Excerpted data:
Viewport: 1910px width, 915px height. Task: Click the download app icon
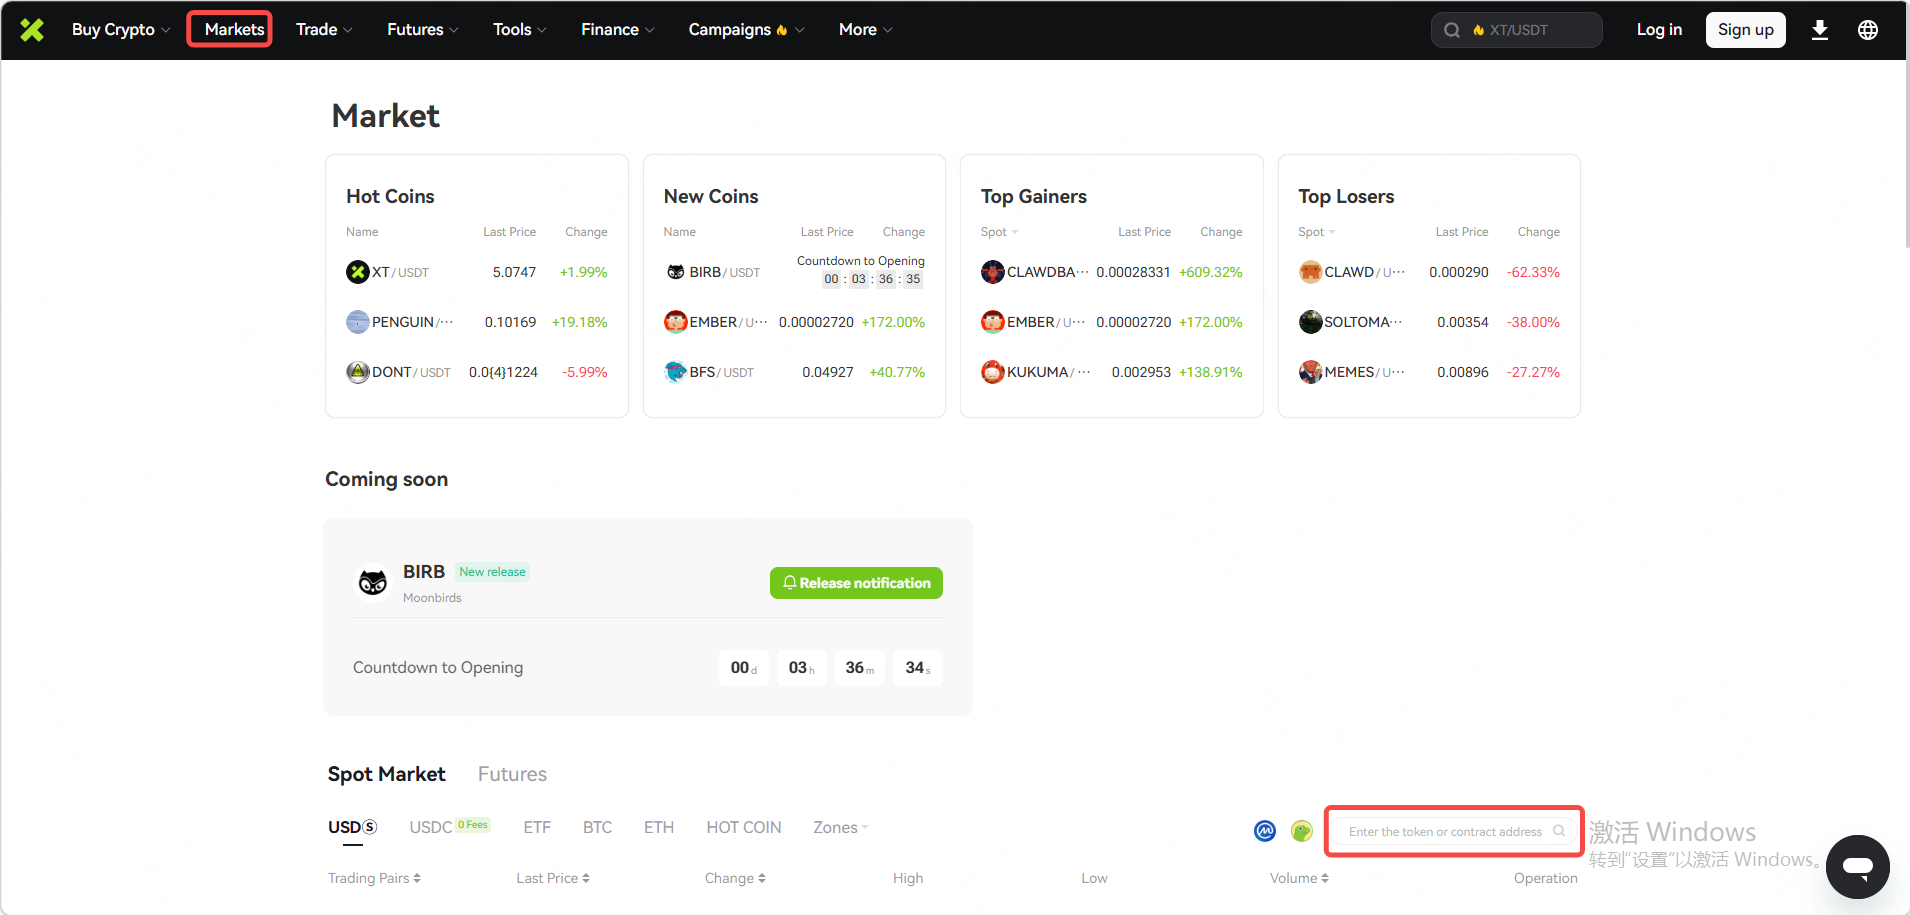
==
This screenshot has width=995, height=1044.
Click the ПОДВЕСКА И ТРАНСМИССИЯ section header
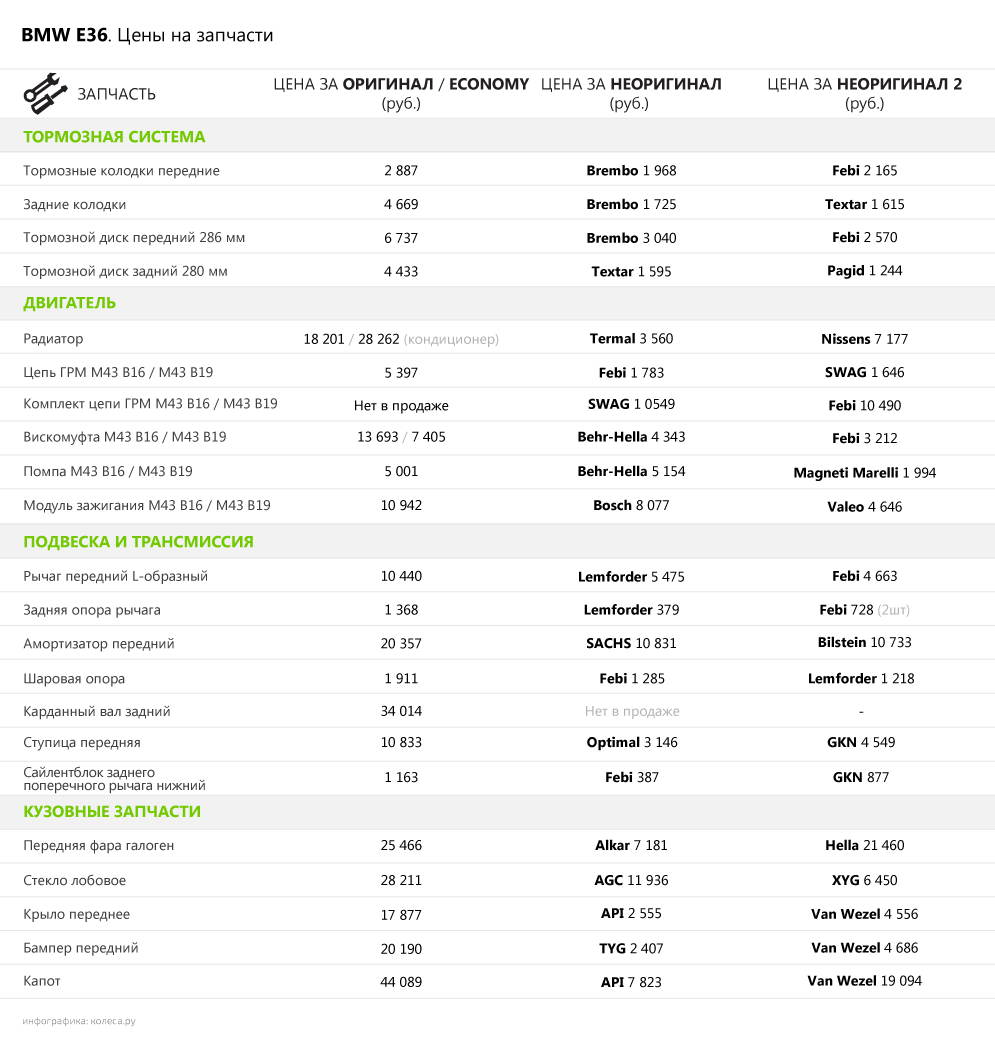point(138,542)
==
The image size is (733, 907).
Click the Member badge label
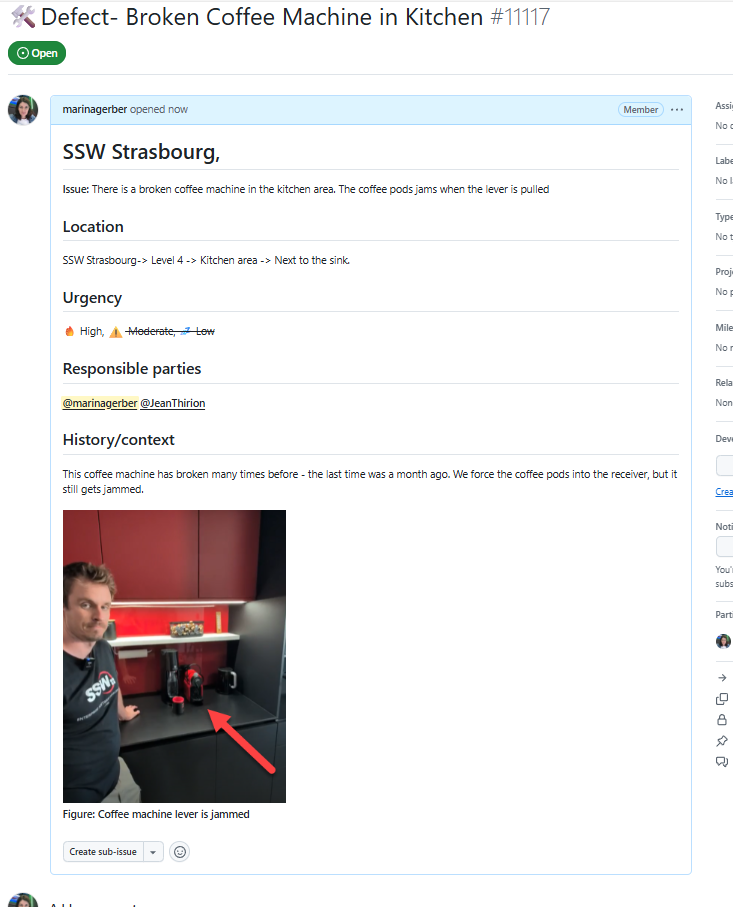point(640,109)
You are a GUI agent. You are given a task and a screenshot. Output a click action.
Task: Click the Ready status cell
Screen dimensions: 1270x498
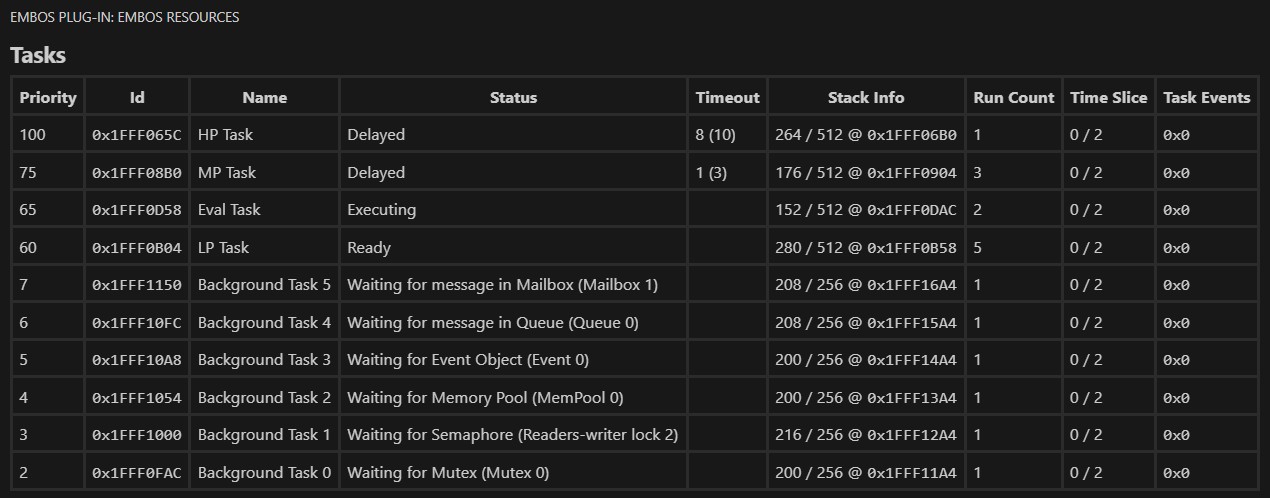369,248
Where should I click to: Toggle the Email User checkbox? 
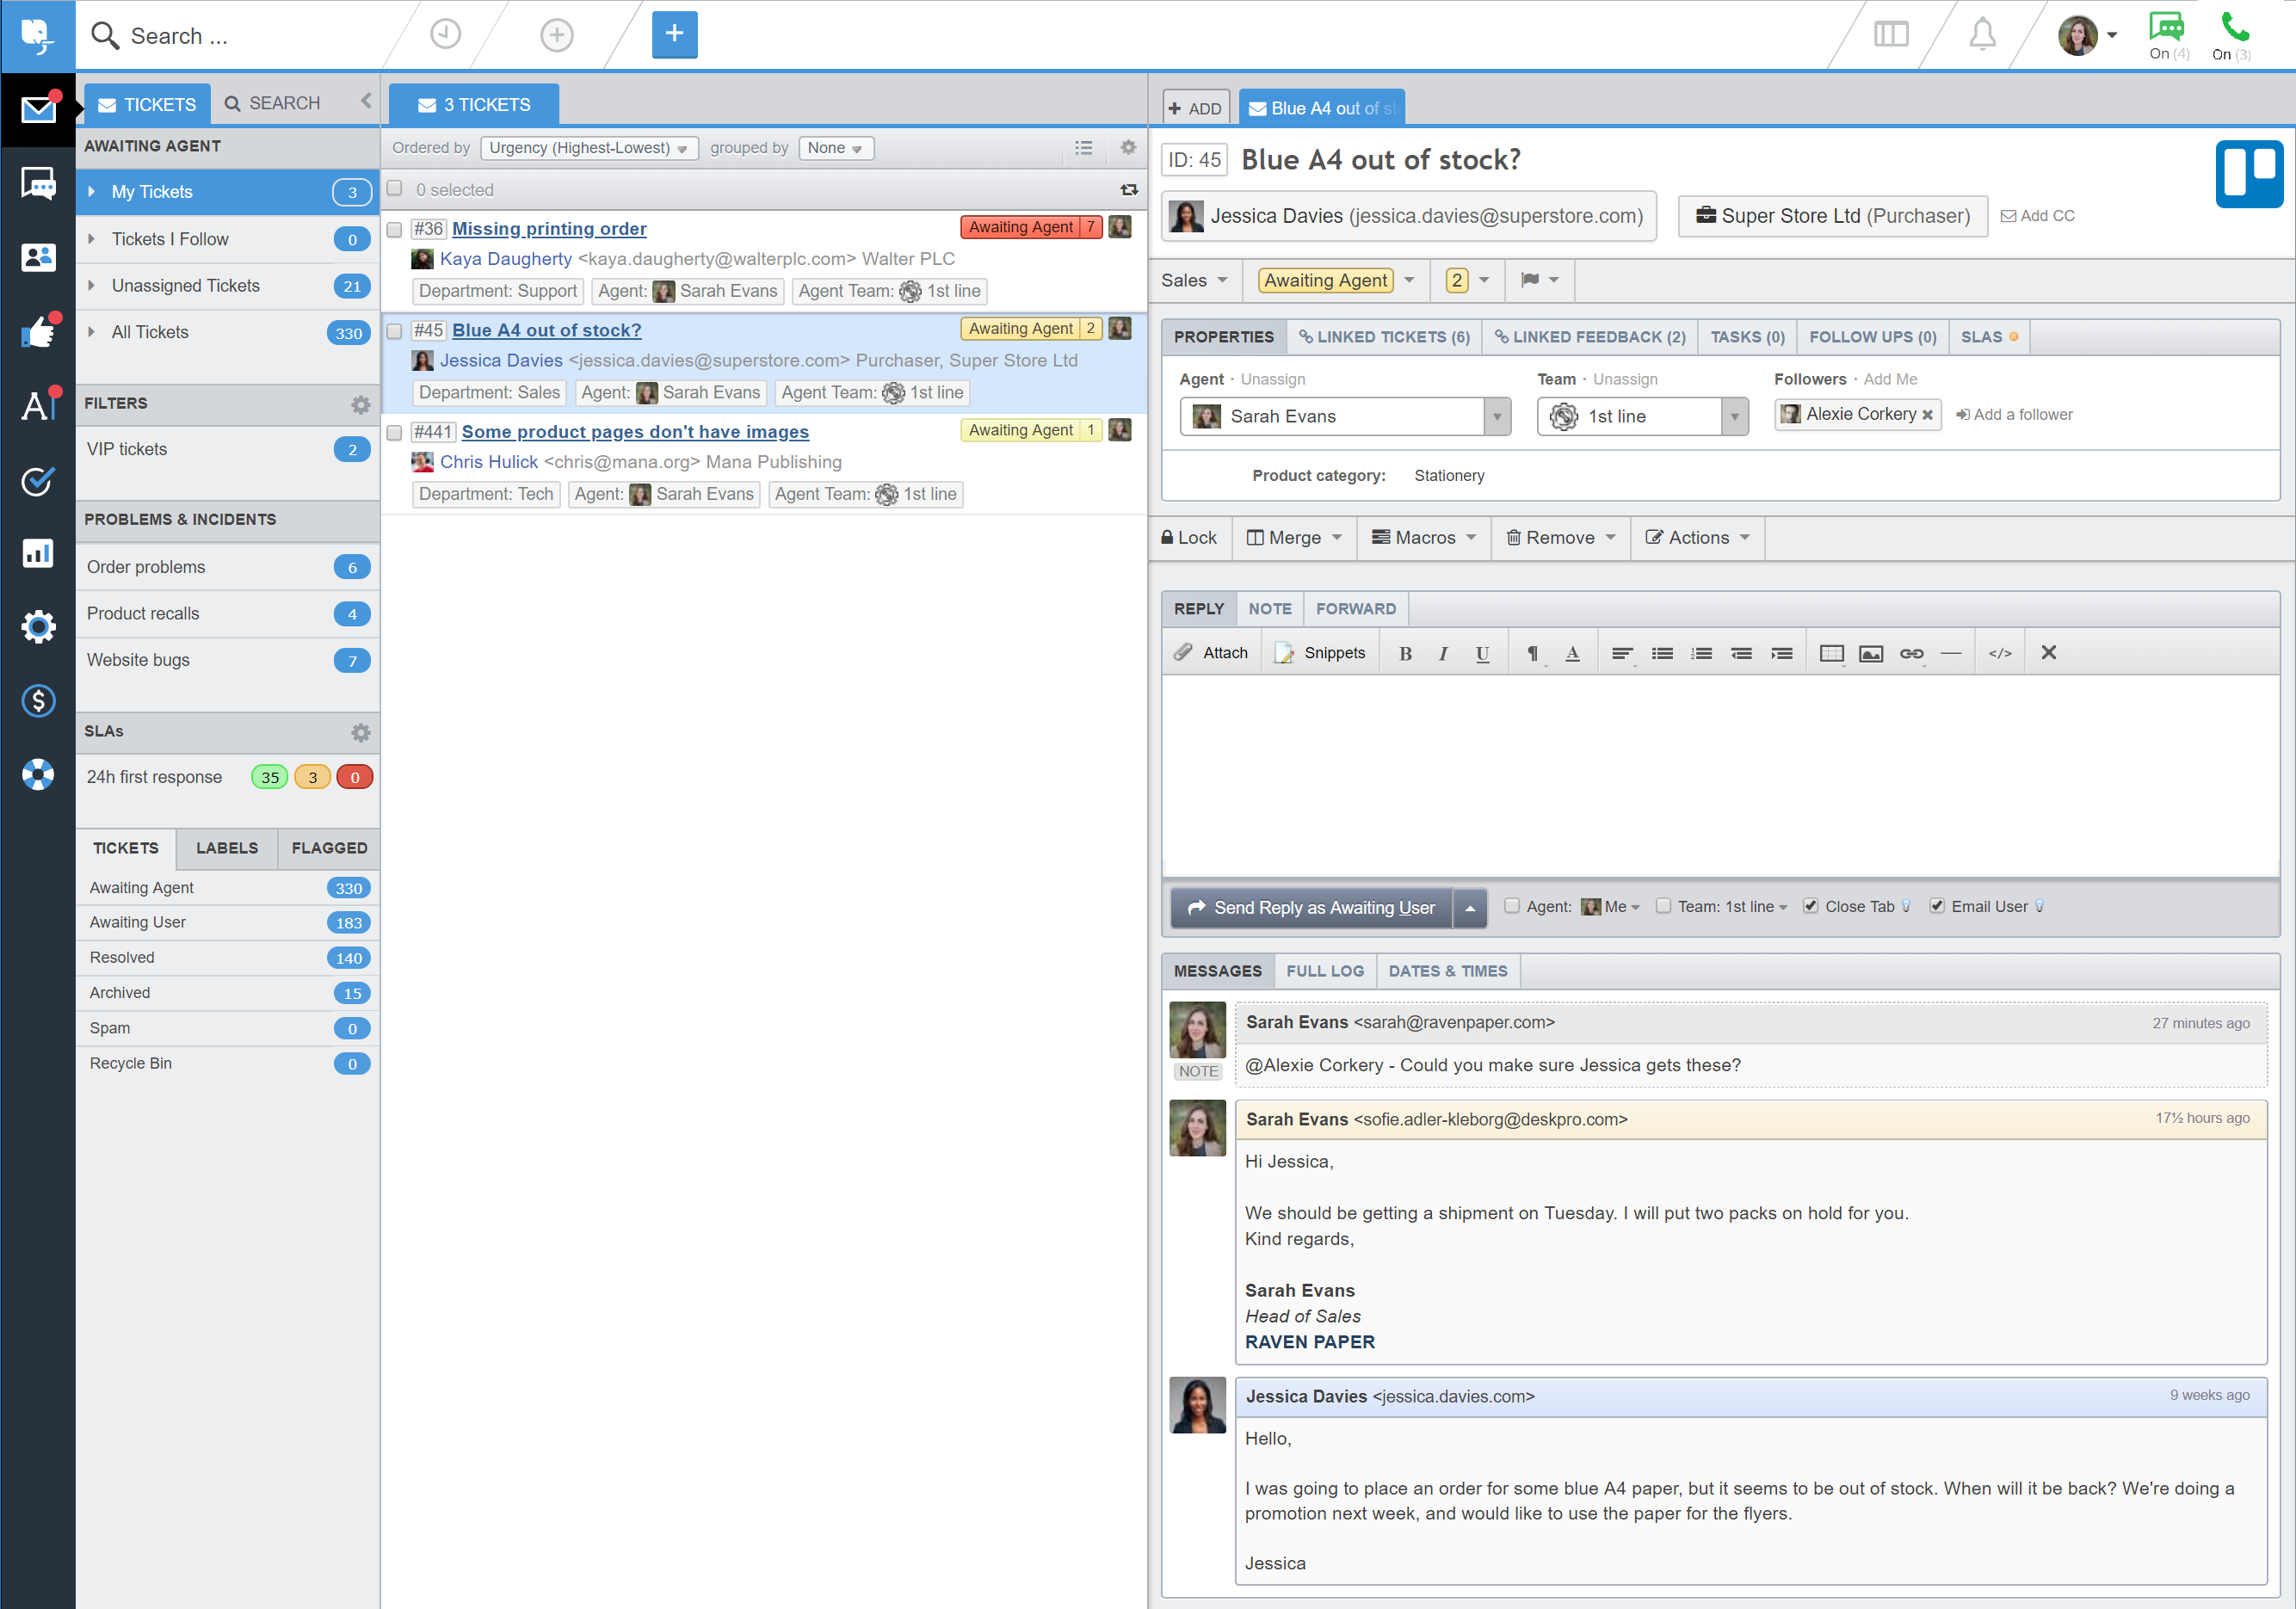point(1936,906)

Requirement:
Rescale everything from the line containing "This screenshot has width=995, height=1044." down to the line containing "point(138,542)", both ends included: write all of those lines out again, requests too, and multiply only the answer coordinates by 0.25, rounding to whole numbers with halves going up. Leave the pictures out of your answer.

Worked solution:
This screenshot has width=995, height=1044.
Click the ПОДВЕСКА И ТРАНСМИССИЯ section header
point(35,136)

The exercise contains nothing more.